Dataset excerpts
Content starts

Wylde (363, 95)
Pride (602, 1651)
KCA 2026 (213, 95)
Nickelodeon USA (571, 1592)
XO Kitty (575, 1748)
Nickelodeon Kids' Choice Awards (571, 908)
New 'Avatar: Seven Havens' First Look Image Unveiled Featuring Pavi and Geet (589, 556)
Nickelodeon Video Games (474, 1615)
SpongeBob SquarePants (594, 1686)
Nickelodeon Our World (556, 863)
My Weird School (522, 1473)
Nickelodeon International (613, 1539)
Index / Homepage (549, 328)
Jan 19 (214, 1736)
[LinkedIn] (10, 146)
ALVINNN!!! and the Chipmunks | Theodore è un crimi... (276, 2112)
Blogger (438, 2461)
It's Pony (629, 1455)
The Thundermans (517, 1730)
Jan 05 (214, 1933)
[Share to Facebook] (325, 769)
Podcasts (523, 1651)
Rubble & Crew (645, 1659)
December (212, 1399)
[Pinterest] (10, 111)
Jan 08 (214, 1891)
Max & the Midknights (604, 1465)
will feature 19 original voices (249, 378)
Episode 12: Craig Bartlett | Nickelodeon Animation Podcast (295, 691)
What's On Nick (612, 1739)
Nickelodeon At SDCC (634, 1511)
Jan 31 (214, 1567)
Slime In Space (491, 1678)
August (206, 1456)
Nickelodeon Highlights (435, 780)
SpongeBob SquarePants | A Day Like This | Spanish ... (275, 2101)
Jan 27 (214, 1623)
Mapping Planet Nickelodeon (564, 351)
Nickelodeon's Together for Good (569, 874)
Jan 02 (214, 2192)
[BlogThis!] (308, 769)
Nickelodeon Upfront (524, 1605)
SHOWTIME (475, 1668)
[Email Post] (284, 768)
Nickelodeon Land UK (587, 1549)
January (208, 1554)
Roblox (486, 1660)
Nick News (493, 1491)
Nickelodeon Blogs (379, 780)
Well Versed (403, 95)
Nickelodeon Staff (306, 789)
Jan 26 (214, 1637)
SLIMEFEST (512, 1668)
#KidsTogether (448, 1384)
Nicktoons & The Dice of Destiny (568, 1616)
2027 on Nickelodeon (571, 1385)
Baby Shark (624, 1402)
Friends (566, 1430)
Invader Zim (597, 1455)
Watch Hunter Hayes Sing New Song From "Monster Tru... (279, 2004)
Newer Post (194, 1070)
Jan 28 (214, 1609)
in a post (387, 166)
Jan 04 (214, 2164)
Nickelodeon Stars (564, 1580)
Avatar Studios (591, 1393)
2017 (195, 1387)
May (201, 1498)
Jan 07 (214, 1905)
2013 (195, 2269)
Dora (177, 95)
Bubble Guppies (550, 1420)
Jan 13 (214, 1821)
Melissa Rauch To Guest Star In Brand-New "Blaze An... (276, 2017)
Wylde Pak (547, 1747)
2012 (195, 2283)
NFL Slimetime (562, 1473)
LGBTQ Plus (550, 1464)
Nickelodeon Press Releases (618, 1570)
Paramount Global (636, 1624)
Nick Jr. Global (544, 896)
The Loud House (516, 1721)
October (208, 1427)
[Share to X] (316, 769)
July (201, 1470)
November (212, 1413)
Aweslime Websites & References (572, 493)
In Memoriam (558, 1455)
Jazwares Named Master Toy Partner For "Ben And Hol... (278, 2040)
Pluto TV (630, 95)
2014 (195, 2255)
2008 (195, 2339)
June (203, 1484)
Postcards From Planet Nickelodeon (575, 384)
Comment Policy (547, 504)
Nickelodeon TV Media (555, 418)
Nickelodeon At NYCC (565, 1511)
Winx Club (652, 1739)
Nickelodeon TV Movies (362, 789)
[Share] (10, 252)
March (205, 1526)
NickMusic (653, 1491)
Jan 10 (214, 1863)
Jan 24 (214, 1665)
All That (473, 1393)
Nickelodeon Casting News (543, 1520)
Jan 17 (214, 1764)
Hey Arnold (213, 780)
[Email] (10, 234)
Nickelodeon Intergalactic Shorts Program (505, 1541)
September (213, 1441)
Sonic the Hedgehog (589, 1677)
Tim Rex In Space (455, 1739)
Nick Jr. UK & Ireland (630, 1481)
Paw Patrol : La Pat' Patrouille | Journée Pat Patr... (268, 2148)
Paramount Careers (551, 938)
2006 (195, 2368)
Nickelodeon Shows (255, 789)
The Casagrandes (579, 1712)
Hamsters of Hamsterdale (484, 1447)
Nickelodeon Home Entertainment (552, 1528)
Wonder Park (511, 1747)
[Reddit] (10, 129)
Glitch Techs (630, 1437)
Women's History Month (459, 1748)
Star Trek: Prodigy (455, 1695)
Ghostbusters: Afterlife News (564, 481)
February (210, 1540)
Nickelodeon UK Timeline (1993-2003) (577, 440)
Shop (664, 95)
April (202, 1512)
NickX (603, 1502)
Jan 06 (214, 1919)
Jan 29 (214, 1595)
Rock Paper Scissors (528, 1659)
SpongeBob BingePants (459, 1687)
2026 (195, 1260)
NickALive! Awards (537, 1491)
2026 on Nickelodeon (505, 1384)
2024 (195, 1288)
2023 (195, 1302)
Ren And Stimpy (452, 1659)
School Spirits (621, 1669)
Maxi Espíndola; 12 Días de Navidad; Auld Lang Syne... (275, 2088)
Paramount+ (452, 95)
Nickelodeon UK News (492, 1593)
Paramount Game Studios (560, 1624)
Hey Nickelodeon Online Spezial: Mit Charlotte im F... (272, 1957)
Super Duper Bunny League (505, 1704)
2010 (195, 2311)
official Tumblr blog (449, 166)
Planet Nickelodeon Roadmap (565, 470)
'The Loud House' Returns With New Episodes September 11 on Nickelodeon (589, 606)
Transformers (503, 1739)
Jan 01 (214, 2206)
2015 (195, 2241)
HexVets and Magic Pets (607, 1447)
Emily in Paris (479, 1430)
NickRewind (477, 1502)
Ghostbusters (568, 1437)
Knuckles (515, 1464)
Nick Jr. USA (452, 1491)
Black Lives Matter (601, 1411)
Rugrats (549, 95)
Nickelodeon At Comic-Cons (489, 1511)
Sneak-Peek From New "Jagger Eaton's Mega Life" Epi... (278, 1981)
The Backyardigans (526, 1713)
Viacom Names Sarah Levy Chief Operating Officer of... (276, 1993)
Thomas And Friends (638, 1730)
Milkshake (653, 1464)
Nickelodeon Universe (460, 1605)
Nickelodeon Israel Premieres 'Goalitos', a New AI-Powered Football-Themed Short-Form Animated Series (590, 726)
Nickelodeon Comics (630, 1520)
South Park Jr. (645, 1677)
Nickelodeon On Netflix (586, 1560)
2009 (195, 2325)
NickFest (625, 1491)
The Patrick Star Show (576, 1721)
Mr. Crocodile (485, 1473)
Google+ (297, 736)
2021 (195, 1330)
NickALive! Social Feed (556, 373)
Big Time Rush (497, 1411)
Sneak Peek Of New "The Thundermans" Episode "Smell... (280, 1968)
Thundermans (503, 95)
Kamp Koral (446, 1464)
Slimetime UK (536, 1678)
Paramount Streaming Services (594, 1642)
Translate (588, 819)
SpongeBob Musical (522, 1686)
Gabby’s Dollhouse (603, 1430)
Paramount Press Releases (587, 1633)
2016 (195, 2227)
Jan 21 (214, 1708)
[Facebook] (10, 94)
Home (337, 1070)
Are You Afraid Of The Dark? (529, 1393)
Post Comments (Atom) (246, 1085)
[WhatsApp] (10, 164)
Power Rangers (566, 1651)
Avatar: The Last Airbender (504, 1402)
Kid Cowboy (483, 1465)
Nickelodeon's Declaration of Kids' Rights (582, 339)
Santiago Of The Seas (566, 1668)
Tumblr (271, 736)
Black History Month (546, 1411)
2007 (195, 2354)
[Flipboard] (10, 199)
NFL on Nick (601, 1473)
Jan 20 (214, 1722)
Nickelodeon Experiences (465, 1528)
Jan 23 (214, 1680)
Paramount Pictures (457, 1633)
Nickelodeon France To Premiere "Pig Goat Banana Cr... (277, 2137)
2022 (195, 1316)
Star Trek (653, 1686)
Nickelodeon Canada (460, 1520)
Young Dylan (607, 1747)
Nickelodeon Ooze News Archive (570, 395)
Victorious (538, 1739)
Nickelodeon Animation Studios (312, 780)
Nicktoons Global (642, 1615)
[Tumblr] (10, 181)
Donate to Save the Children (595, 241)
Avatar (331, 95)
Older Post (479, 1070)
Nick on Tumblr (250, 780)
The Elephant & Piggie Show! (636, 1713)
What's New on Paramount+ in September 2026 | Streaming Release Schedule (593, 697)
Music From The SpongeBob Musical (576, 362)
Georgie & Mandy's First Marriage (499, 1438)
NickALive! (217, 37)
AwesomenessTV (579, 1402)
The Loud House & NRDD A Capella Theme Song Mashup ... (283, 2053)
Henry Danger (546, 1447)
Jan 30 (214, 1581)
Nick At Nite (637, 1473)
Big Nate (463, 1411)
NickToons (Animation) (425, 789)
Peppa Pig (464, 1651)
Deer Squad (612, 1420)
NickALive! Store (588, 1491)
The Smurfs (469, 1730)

Content ends

**What you are asked to do**
Locate the word "Thundermans" in the records above, and return each line that has it.

**Exercise result**
The Thundermans (517, 1730)
Sneak Peek Of New "The Thundermans" Episode "Smell... (280, 1968)
Thundermans (503, 95)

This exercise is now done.